Despite the fact that the research on information security risk management has made significant progress and had a beneficial impact in the field of big data security management, there are still certain shortcomings and deficiencies. It is mainly manifested in the following aspects: first, most previous risk management models abstractly defined risk management at the macro-level and did not take into account the temporal and spatial aspects of risks in a multidimensional way. Second, the existing risk assessment methods often have certain pertinence and particularity, and the risk assessment indicators are not considered comprehensive enough.

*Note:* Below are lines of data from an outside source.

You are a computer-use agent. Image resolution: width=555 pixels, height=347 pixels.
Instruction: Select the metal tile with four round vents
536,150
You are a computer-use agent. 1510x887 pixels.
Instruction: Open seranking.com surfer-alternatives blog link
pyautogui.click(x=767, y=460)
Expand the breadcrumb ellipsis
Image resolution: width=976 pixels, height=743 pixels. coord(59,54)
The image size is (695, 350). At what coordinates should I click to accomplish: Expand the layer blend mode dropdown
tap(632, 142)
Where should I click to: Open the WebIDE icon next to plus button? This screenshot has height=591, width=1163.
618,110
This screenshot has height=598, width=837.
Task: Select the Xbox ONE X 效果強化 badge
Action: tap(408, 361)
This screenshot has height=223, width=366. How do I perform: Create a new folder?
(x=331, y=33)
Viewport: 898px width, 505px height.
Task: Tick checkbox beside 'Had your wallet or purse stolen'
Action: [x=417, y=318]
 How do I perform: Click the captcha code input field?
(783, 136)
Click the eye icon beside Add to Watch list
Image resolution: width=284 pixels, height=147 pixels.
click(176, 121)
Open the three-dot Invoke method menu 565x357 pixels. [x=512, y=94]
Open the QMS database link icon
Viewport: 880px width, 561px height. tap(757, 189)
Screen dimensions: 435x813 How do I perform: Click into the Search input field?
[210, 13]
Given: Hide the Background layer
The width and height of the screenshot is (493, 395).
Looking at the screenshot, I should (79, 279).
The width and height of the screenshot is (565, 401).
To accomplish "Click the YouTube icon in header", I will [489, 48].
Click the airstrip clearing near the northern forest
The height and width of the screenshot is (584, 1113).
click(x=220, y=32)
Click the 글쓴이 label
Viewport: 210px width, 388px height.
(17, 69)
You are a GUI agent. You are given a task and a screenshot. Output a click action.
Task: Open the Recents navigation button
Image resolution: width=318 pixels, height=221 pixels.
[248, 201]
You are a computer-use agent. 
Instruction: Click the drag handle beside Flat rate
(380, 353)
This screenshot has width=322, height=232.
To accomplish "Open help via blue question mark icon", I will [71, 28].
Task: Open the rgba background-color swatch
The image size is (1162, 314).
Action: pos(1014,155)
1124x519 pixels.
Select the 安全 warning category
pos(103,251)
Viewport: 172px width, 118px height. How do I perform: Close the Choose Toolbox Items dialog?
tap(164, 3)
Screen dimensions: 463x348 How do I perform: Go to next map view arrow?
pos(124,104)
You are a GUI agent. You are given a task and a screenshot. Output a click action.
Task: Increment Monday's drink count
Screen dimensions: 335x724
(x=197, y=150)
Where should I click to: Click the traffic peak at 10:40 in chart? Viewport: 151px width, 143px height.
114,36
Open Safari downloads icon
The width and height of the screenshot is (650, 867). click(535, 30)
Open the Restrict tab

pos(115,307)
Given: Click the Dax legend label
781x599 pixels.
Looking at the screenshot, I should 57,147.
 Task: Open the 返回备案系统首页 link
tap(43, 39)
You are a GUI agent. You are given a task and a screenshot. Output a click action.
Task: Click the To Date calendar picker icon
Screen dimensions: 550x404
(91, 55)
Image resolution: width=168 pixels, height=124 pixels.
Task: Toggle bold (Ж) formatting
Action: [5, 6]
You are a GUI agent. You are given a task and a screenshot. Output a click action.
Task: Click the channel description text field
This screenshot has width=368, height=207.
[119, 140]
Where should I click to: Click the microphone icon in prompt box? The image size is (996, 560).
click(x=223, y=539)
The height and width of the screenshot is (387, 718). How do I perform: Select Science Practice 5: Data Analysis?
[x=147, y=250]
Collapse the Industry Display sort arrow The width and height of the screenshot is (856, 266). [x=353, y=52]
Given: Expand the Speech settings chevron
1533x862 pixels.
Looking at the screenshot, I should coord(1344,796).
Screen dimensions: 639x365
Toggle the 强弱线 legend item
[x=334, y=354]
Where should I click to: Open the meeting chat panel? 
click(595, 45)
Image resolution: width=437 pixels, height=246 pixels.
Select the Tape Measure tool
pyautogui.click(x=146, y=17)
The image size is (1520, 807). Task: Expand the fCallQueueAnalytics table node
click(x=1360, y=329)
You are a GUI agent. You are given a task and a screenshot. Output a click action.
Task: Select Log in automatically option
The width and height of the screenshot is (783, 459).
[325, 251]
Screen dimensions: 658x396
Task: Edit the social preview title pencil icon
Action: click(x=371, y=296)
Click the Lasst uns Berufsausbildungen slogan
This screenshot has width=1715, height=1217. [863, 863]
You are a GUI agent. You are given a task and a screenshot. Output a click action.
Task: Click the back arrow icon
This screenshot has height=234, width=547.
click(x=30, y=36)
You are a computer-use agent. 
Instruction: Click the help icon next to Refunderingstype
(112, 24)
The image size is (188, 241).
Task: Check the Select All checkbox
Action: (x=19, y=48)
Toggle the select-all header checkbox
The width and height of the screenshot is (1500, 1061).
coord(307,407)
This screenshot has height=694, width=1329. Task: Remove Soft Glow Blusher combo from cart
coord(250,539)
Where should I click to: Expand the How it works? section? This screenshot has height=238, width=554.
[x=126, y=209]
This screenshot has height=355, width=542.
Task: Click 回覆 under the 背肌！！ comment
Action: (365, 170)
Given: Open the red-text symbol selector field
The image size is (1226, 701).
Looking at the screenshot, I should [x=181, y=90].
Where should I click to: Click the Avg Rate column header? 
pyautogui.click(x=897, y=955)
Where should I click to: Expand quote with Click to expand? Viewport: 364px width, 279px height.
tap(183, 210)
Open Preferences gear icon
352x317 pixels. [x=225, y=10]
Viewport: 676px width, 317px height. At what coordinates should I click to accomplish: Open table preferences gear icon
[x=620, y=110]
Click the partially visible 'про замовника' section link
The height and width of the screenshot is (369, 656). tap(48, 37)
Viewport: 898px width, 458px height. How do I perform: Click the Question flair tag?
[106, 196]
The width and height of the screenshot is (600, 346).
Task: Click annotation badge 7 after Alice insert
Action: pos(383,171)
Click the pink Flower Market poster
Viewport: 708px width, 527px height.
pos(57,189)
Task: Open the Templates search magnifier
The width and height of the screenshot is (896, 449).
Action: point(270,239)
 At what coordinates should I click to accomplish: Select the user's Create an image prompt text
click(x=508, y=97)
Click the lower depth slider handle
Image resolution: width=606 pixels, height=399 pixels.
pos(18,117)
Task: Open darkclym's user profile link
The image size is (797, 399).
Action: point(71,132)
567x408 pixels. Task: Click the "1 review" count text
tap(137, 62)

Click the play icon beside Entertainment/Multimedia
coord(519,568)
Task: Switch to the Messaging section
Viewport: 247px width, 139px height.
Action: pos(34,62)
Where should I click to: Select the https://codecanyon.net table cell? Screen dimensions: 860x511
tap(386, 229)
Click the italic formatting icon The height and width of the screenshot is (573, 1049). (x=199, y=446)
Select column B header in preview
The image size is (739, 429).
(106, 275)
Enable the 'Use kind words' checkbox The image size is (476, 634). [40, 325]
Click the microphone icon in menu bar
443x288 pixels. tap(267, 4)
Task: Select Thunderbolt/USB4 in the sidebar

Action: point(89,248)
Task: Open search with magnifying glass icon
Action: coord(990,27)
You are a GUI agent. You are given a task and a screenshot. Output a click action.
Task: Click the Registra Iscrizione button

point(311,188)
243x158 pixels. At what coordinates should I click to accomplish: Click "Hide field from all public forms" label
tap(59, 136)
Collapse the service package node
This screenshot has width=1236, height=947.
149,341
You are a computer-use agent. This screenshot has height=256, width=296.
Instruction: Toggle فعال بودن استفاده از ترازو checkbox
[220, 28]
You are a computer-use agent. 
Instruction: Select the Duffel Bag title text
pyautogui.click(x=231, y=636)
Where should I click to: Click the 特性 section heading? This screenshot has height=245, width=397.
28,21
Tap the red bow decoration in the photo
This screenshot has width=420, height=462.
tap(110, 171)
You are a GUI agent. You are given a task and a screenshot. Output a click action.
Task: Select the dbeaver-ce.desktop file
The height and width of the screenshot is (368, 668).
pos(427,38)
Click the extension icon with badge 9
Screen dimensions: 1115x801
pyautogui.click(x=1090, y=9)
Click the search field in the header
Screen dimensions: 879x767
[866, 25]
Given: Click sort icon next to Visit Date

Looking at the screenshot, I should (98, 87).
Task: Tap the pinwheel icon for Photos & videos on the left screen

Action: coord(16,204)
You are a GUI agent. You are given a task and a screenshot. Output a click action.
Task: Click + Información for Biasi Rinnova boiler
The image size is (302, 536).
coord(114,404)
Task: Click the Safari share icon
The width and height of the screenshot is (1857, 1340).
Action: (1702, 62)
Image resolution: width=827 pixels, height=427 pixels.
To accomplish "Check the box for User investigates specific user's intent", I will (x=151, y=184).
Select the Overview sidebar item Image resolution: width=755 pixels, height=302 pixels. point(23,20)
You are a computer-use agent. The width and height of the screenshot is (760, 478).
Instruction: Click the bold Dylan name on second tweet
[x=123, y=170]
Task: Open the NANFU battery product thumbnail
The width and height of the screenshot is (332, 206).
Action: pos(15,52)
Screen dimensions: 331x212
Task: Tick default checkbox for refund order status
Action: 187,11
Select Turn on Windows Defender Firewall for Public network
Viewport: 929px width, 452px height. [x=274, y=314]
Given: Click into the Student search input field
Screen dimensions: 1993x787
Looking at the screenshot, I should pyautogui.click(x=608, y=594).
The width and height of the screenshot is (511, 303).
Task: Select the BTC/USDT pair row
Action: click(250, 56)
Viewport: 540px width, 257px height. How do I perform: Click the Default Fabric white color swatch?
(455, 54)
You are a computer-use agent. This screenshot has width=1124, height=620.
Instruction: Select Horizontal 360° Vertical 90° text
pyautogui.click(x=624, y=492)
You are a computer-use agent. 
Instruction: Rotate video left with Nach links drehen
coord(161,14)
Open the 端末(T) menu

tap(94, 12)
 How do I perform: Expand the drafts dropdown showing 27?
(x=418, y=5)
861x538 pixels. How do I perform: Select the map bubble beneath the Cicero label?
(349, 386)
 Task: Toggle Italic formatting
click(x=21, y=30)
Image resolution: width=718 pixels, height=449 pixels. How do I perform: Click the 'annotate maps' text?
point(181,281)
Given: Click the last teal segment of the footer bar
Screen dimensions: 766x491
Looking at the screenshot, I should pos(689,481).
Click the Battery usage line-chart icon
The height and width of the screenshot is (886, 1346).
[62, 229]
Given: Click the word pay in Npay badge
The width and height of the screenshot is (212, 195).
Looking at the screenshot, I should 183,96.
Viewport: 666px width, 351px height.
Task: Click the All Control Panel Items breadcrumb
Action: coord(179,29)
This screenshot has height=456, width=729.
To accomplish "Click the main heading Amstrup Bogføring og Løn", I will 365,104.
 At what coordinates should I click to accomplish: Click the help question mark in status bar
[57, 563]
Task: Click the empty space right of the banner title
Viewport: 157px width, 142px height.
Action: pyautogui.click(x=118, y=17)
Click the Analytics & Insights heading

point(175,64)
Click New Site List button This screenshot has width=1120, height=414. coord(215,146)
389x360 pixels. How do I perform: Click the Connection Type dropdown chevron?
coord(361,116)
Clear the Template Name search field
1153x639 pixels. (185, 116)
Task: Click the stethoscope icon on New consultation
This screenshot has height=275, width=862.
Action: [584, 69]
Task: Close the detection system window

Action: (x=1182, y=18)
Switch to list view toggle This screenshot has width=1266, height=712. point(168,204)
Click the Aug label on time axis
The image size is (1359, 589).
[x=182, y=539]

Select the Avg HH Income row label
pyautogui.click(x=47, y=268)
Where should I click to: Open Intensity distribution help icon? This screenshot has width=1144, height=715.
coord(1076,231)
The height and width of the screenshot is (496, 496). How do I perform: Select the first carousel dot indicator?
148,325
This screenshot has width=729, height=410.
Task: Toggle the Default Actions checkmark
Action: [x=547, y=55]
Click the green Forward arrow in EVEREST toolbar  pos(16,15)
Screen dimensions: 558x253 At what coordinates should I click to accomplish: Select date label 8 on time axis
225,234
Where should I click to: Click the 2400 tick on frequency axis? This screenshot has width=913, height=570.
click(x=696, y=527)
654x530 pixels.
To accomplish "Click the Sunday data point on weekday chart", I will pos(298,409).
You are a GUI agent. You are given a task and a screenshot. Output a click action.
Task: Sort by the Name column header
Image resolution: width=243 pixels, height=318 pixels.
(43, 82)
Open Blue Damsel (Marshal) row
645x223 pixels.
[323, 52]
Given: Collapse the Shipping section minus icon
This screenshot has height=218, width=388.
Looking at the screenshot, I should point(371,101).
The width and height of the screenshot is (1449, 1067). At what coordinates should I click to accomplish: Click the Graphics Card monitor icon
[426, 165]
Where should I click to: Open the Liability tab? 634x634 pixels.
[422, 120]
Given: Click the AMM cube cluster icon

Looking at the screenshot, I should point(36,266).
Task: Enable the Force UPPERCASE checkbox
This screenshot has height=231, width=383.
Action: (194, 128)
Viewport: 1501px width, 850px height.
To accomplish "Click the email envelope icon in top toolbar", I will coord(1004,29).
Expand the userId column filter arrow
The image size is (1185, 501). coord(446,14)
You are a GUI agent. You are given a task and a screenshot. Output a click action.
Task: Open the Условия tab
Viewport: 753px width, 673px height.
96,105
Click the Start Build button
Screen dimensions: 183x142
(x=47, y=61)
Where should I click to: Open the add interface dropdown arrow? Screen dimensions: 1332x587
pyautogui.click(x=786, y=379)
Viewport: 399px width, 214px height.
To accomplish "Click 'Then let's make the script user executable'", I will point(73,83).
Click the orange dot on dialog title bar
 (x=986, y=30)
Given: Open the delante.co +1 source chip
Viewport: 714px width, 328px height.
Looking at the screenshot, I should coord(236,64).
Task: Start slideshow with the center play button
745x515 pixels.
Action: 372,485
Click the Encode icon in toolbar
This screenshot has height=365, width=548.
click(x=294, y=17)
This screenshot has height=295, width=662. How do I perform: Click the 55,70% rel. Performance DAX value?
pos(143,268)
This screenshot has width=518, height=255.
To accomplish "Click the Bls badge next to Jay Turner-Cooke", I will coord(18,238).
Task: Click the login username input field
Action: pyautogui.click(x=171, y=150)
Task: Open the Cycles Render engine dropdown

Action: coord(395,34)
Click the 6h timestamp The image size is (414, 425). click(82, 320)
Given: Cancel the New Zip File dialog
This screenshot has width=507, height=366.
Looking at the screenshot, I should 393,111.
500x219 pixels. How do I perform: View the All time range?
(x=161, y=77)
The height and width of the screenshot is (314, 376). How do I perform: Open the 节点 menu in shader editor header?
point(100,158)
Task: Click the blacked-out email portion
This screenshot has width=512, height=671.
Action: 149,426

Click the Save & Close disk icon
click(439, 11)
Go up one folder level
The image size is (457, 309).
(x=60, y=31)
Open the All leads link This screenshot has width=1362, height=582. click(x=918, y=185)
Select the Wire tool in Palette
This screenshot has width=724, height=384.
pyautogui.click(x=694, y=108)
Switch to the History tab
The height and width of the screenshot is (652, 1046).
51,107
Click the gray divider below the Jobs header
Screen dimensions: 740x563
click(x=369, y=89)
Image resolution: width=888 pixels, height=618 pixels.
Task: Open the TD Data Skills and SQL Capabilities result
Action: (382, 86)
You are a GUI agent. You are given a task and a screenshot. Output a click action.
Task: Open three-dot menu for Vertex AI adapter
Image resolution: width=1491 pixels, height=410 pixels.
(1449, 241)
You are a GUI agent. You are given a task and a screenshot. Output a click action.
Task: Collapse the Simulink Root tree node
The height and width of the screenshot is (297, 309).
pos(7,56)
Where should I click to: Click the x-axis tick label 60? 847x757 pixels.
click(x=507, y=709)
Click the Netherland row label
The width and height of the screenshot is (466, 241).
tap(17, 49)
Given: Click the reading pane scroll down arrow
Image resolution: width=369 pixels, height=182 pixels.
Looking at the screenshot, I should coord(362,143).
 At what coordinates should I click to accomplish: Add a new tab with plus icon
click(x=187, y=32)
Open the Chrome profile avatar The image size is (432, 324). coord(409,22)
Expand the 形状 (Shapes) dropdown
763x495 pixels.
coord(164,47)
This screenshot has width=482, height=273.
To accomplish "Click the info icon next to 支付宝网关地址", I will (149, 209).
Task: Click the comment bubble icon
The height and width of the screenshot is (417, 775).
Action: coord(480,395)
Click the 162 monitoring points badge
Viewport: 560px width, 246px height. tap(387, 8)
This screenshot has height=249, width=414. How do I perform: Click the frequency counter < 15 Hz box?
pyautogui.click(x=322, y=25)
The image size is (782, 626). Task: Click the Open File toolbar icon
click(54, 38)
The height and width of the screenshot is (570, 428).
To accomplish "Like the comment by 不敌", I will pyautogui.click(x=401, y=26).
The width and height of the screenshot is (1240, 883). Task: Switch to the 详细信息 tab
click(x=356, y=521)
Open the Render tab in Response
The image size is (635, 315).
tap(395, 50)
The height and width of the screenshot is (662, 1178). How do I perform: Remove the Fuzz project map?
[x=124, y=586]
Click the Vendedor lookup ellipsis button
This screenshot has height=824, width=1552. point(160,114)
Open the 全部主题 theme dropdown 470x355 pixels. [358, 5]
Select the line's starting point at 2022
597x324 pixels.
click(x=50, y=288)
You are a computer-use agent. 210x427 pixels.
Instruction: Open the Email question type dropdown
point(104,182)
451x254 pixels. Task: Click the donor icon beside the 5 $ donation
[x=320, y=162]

In light of the aforementioned issues, this study optimizes the construction of the risk management model and the risk assessment algorithm based on the existing risk management model to improve the reliability of big data information security management. First, this study utilizes big data to build a multidimensional information security risk management model. There are five layers and two dimensions to the model. At the macro-level, risk management is carried out in two dimensions: the temporal characteristics of risk development and the spatial characteristics of risk propagation. At the micro-level, the model is divided into five layers: multisource information layer, basic data analysis layer, risk posture assessment layer, risk posture analysis layer, and risk control layer, forming a dynamic circular structure. As a result, it achieves dynamic risk management and control while also enhancing big data security defense capabilities. Second, this study presents a qualitative and quantitative risk assessment method for the risk posture assessment layer in the model to increase the model’s reliability in big data risk management. This method has a lot of advantages when it comes to dealing with big data’s multifactor, dynamic, and complicated nature. It helps to identify risk factors in big data comprehensively and systematically, so as to reduce the risk as much as possible. Finally, examples are used to explain the calculating process of the enhanced risk assessment method, and the effectiveness of the risk management model developed in this research is demonstrated in real applications.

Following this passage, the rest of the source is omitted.